Seven Tips for Smooth Thanksgiving Travel


Typically when you miss a connection, the airline just puts you on the next flight to your destination. During a peak travel period like Thanksgiving, however, that might not be so simple because planes are flying very full and you'll have to wait for a flight with an available seat. The easiest way to not miss a connection is to book a direct flight in the first place. If that's not possible, leave a minimum of two hours to make your connecting flight to protect against any delays on the first leg of your trip.

If you've already purchased your flight and you're worried the connecting time is too tight, visit your airport's website to see a map of the airport to get a lay of the land. Then ask your flight attendant on your first flight to tell you what gate your next flight is using. This can save you several minutes of searching for your gate. Finally, if you do miss your connection and it looks as if it is going to be a while before the airline finds you an empty seat to your destination, it's time to be flexible. Be willing to travel to airports near your destination -- for example, Fort Lauderdale instead of Miami, or Charleston instead of Savannah -- if there are empty seats.

#5: What Should I Keep With Me in Case We Get Stranded on the Tarmac?

It is very unlikely that you'll get stranded on the tarmac. However, make sure you're prepared for the worst-case scenario over Thanksgiving weekend and every other time you fly. Keep on your person at all times a fully charged cell phone, all medications, water (purchased post-security) and a snack. If you're traveling with children, make sure they have formula (this is an exception to the TSA liquid rule), diapers and activities to keep them amused. Bottom line -- if you can't live without it, don't put it in your checked luggage, because once it's checked you're not going to see it again until you get to your destination.

#6: Can I Bring Gifts Along?

Yes, but be aware that wrapped gifts may be opened at security. Use gift bags or wait until you arrive at your destination before wrapping presents. And of course, anything you carry on the plane counts towards your allotted one carry-on bag and one personal item.

#7: How Much Will It Cost My Family to Check Our Bags?
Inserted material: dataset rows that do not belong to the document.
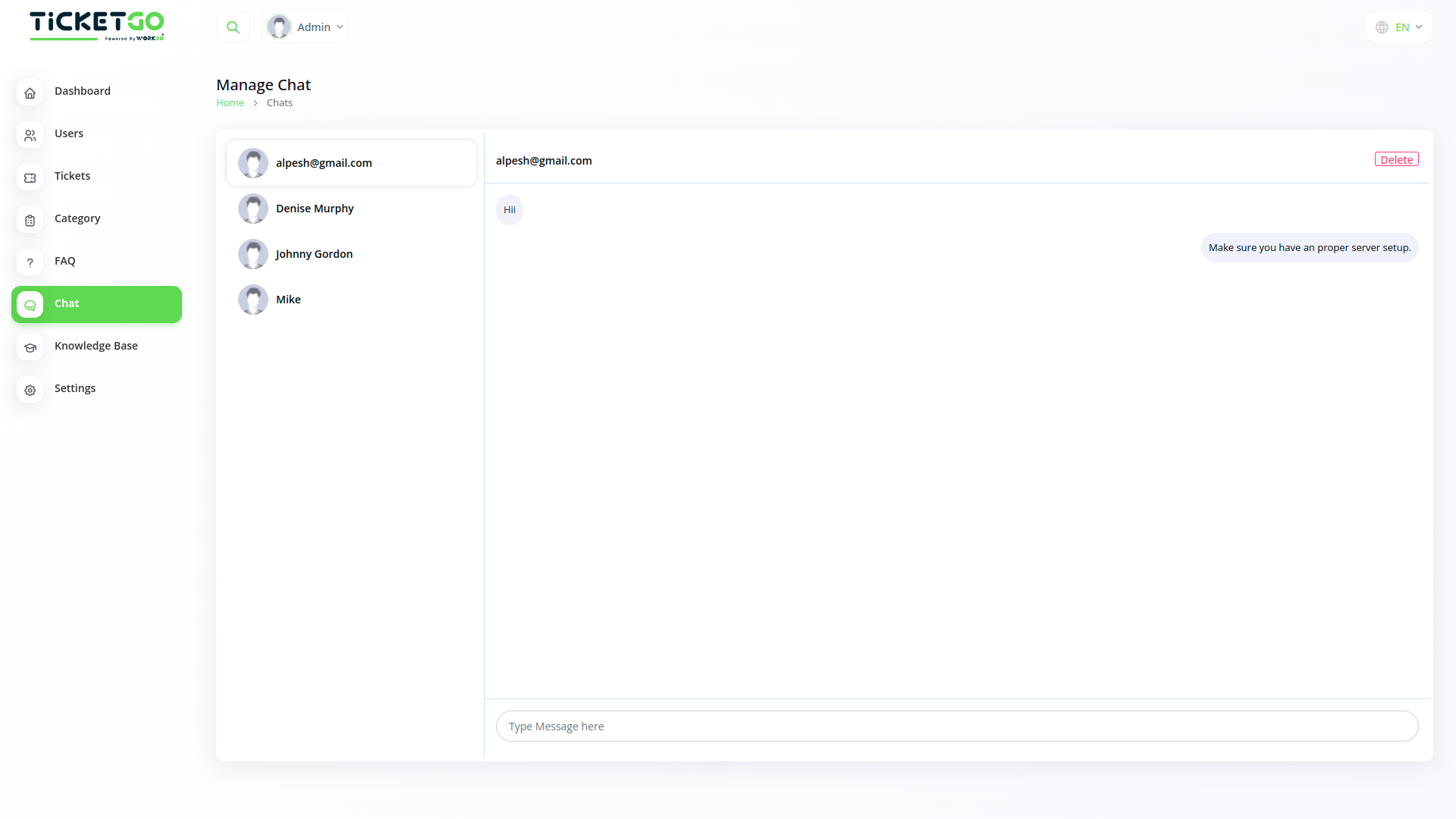Click the Dashboard home icon
1456x819 pixels.
30,93
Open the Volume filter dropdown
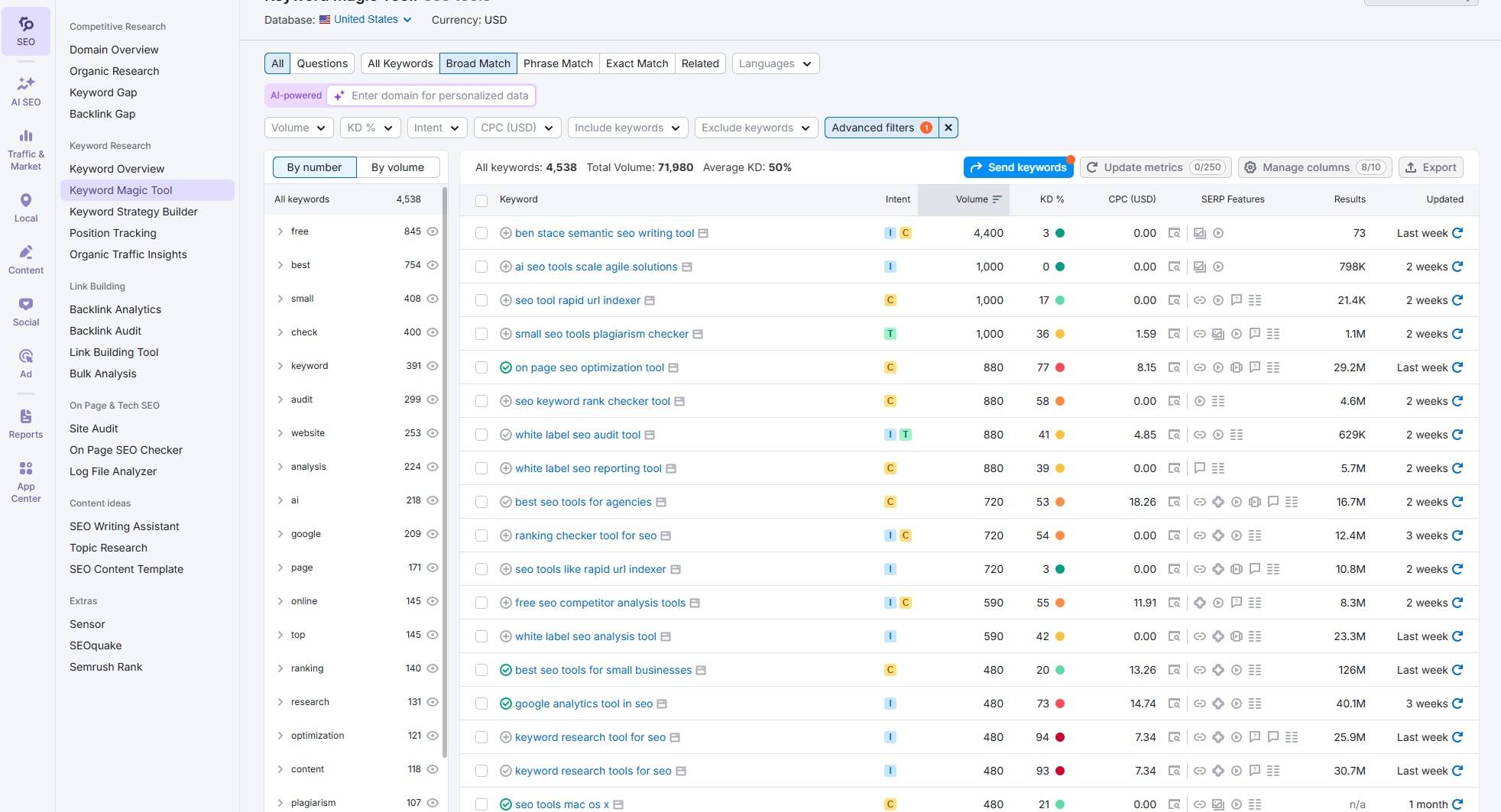The height and width of the screenshot is (812, 1501). pyautogui.click(x=298, y=128)
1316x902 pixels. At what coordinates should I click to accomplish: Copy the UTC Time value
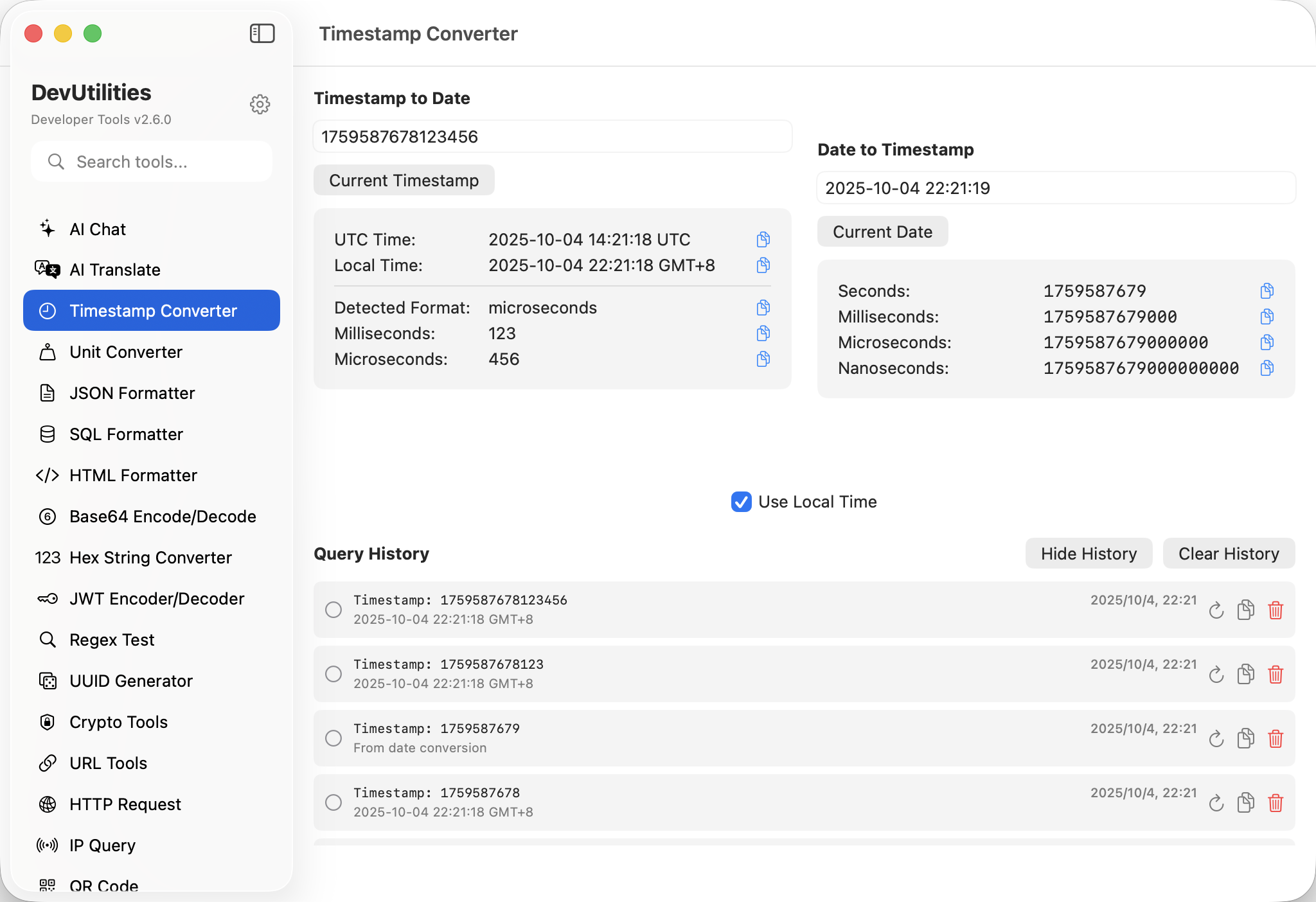click(x=763, y=239)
That, of course, depends on how many bags you check. Most airlines charge $25 for the first checked bag and $35 for the second on domestic flights. Exceptions are JetBlue, which allows one free checked bag, and Southwest, which allows two. Generally speaking, a family of four, each checking one bag, will pay a total of $200 round-trip in bag charges. Some airlines offer small discounts -- usually $3 per bag -- if you pay online before your flight.

Your bag must not weigh more than 50 pounds or measure more than 62 inches. Otherwise, it will be subject to overweight and/or oversized bag fees. On international flights, you're often allowed to check one bag free of charge, but check your carrier's website for specifics.

Keep in mind that every ticketed passenger (including a small child) is entitled to one regulation-size carry-on bag and one personal item for free, except on Spirit. Regulation size is generally 45 linear inches or less; you can figure this number out by adding the width plus the length plus the height.